### ASSIGNED TASK
The exercise calls for the lines from the one containing "You are a computer-use agent. The" to the end of the data below to be output exactly, pictures excluded.
====
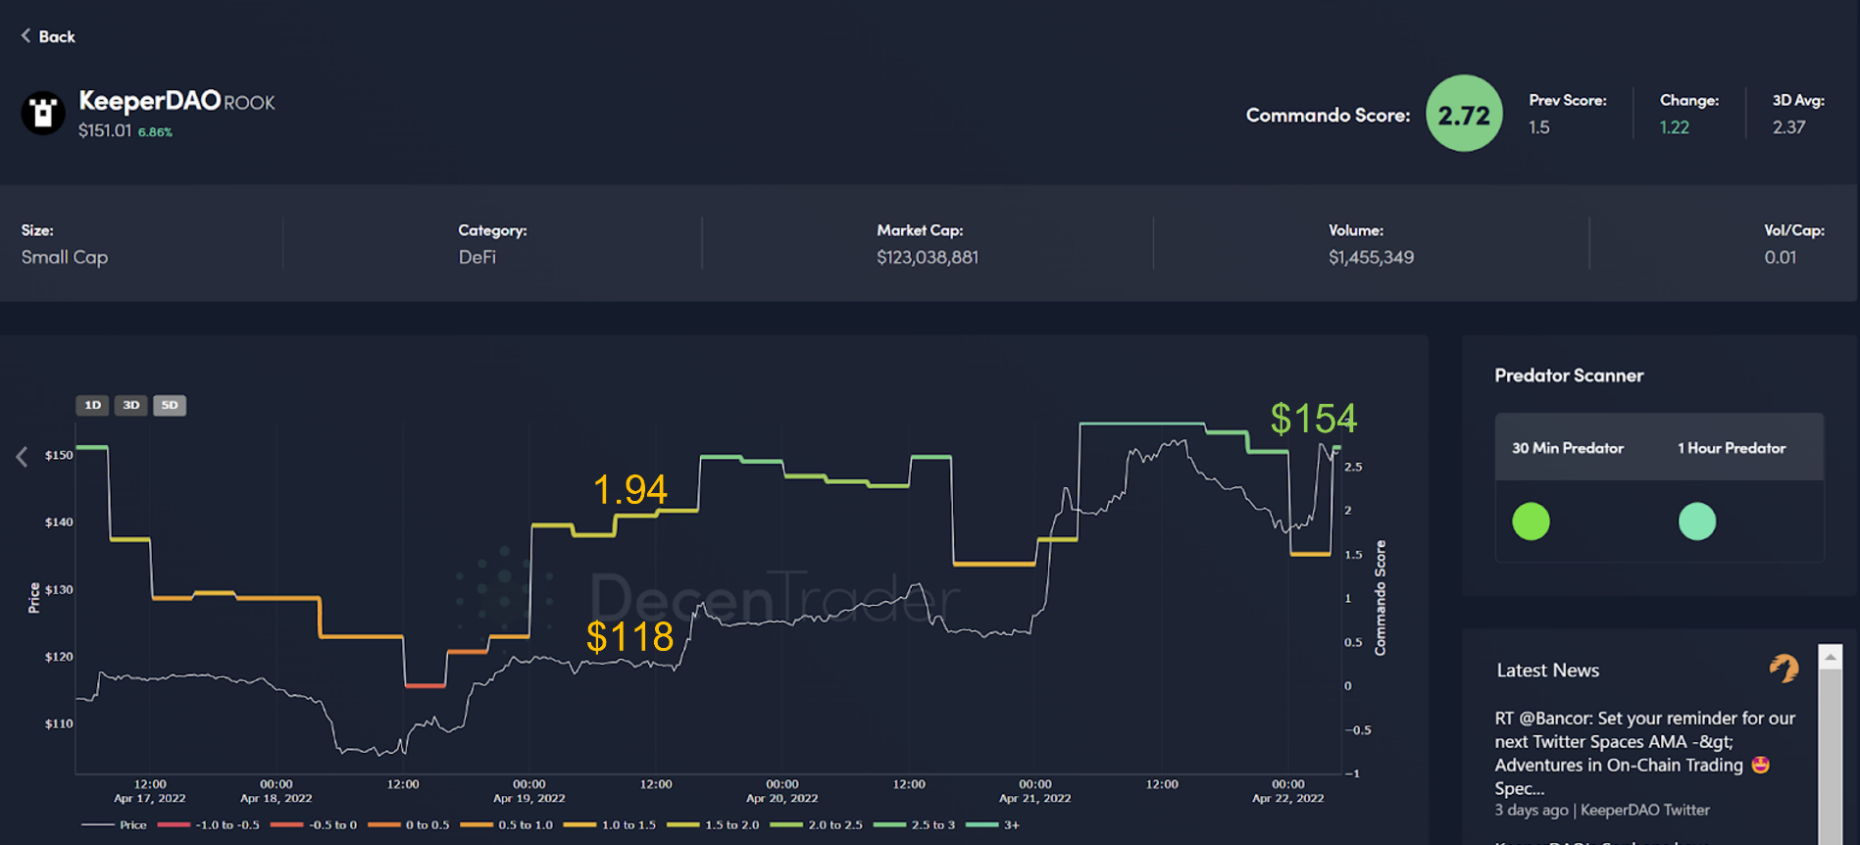Click the scrollbar up arrow in Latest News

click(x=1830, y=657)
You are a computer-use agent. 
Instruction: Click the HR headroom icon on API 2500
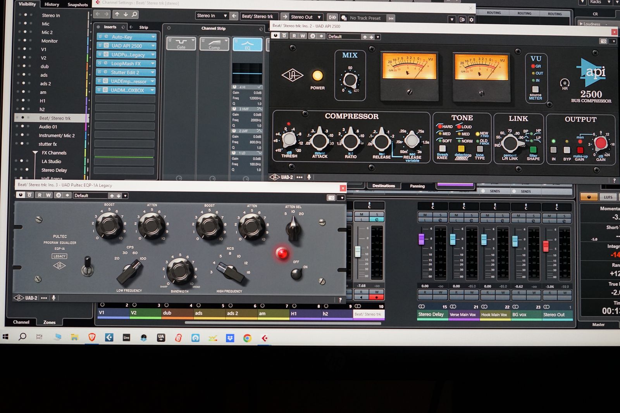tap(565, 83)
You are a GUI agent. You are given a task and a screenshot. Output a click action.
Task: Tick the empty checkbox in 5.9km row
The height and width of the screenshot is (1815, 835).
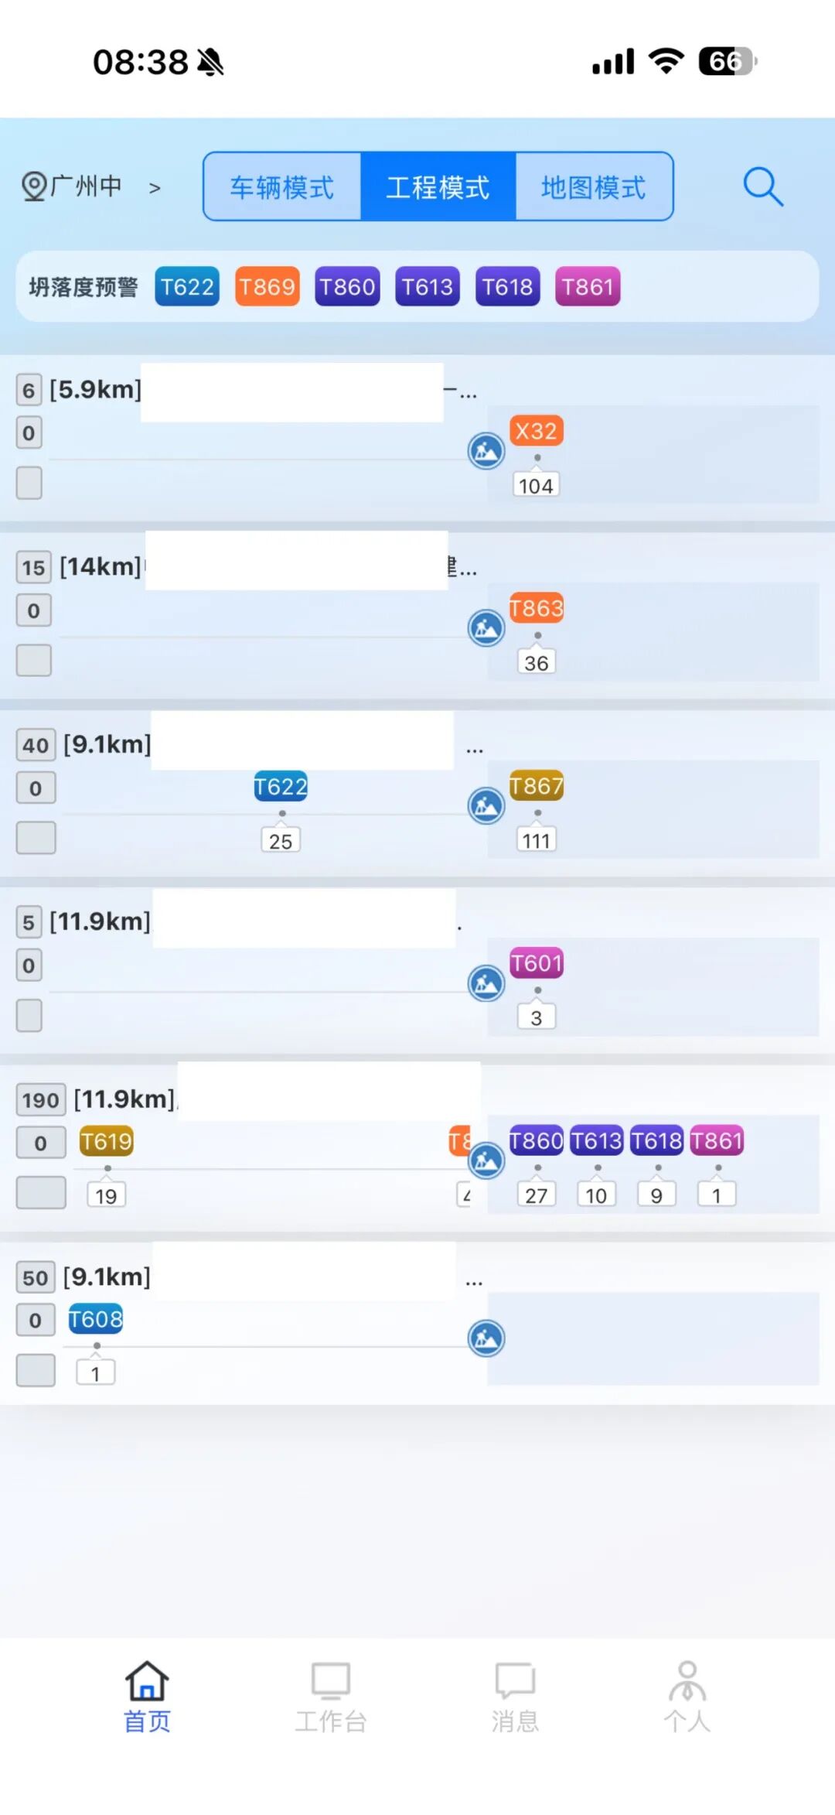[29, 483]
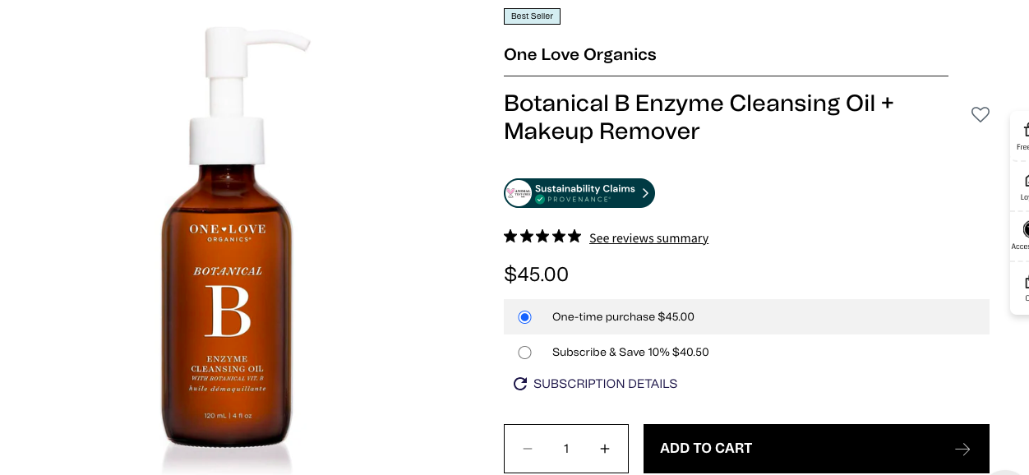Select One-time purchase $45.00 radio button
The height and width of the screenshot is (475, 1029).
pyautogui.click(x=525, y=317)
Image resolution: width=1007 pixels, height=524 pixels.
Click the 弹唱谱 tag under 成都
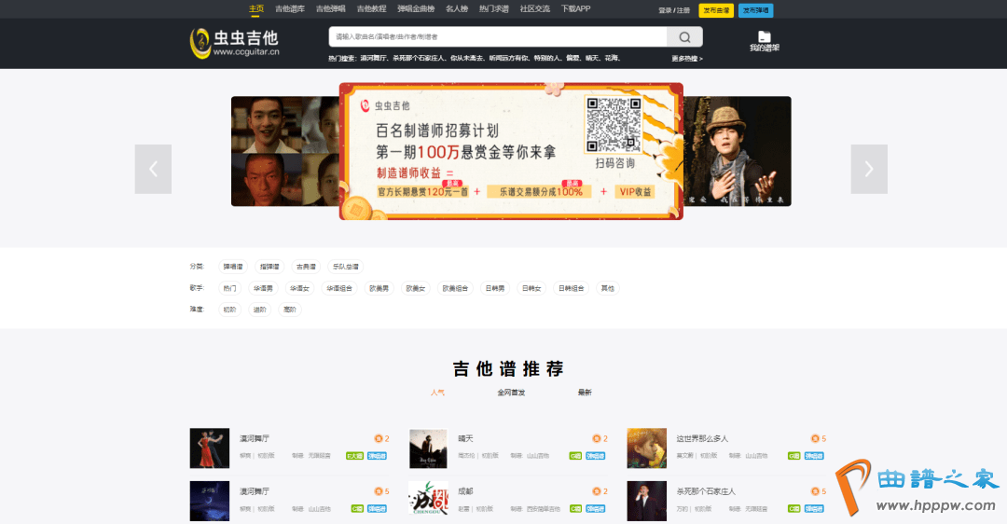(x=595, y=509)
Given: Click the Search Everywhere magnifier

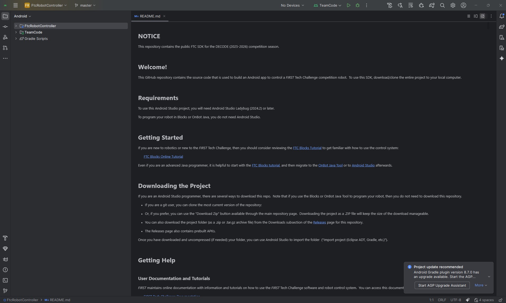Looking at the screenshot, I should click(x=442, y=5).
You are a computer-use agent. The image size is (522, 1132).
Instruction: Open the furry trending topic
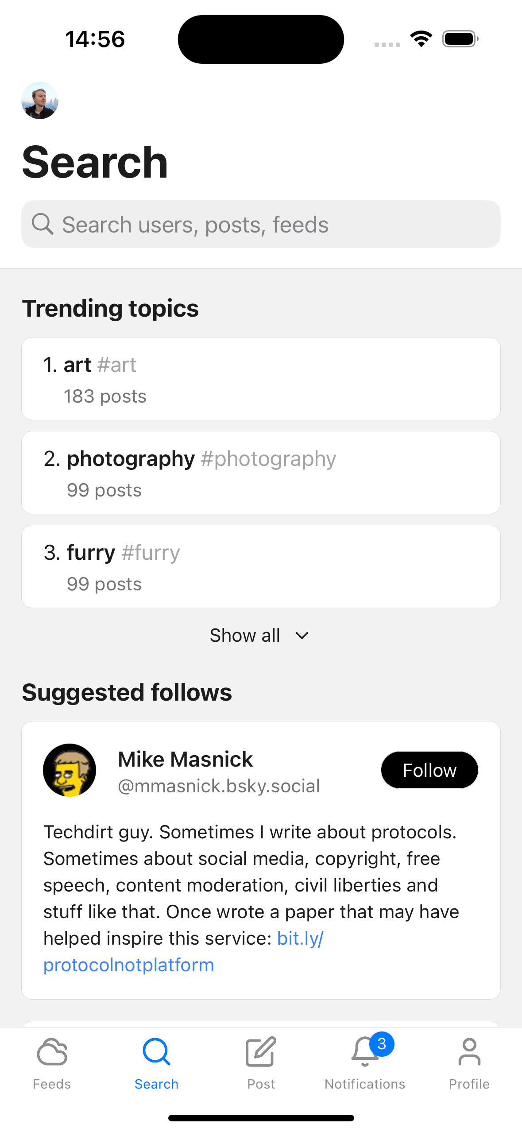(x=261, y=566)
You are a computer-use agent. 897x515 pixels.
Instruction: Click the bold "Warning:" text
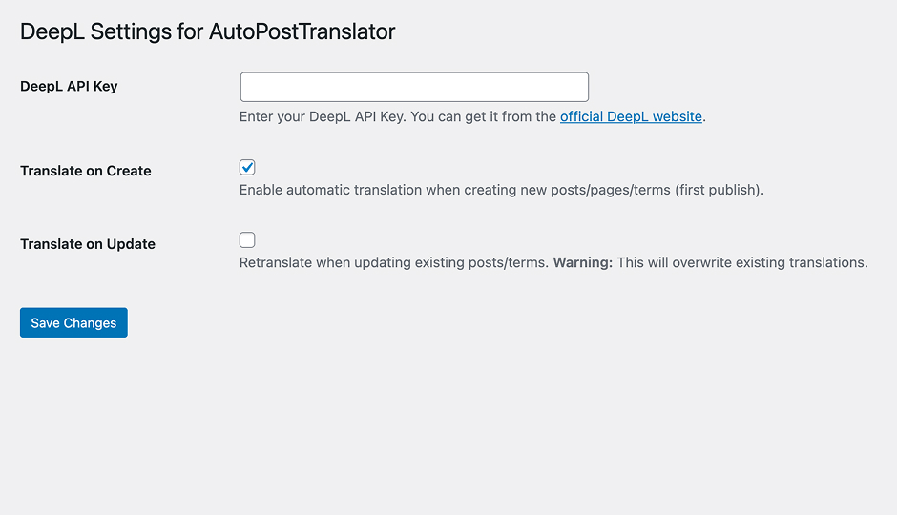(x=582, y=262)
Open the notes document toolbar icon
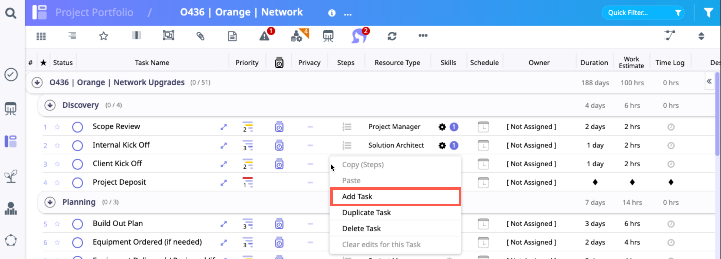 232,36
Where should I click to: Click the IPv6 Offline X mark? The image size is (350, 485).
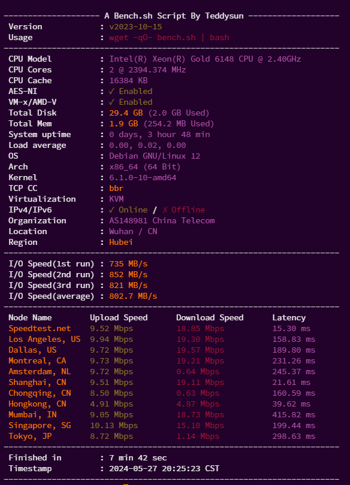165,210
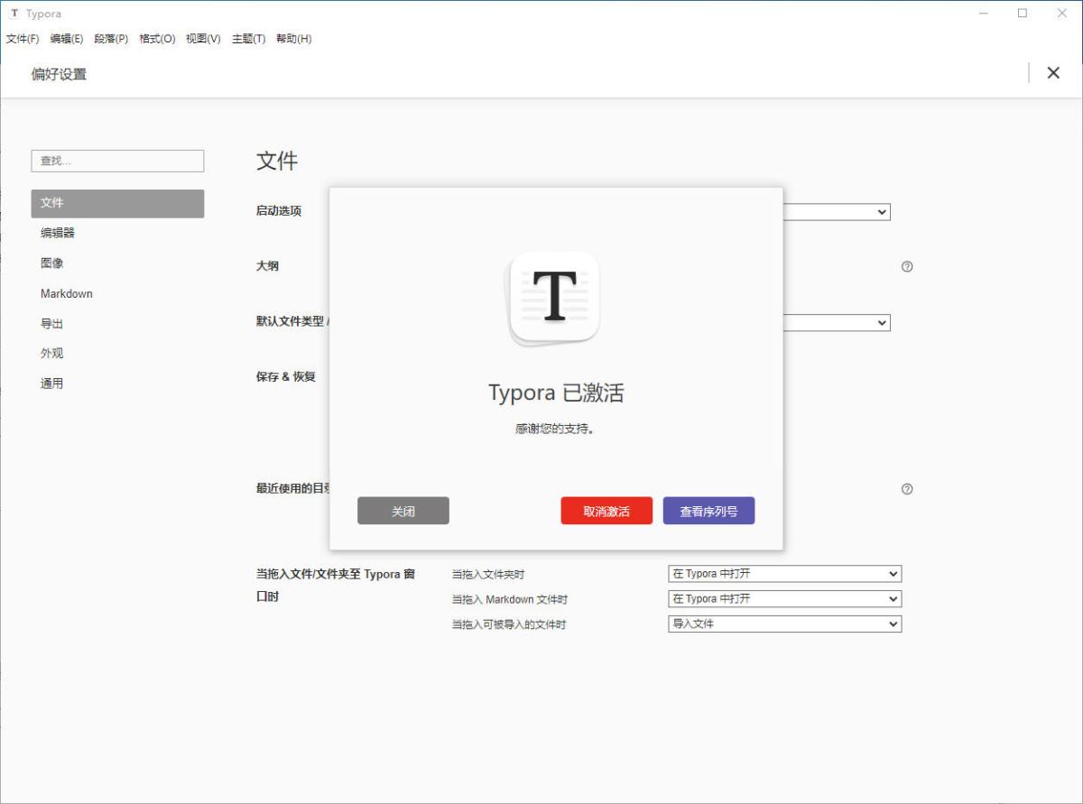
Task: Select 导出 in the preferences sidebar
Action: tap(52, 324)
====
### ANSWER TO THIS EXERCISE
You are a computer-use agent. The image size is (522, 1132).
Instruction: Open the furry trending topic
(x=261, y=566)
You are a computer-use agent. 897x515 pixels.
Instruction: Click the bold "Warning:" text
(x=582, y=262)
Open the notes document toolbar icon
 232,36
Where should I click to: Click the IPv6 Offline X mark? The image size is (350, 485).
165,210
Task: Select 导出 in the preferences sidebar
Action: tap(52, 324)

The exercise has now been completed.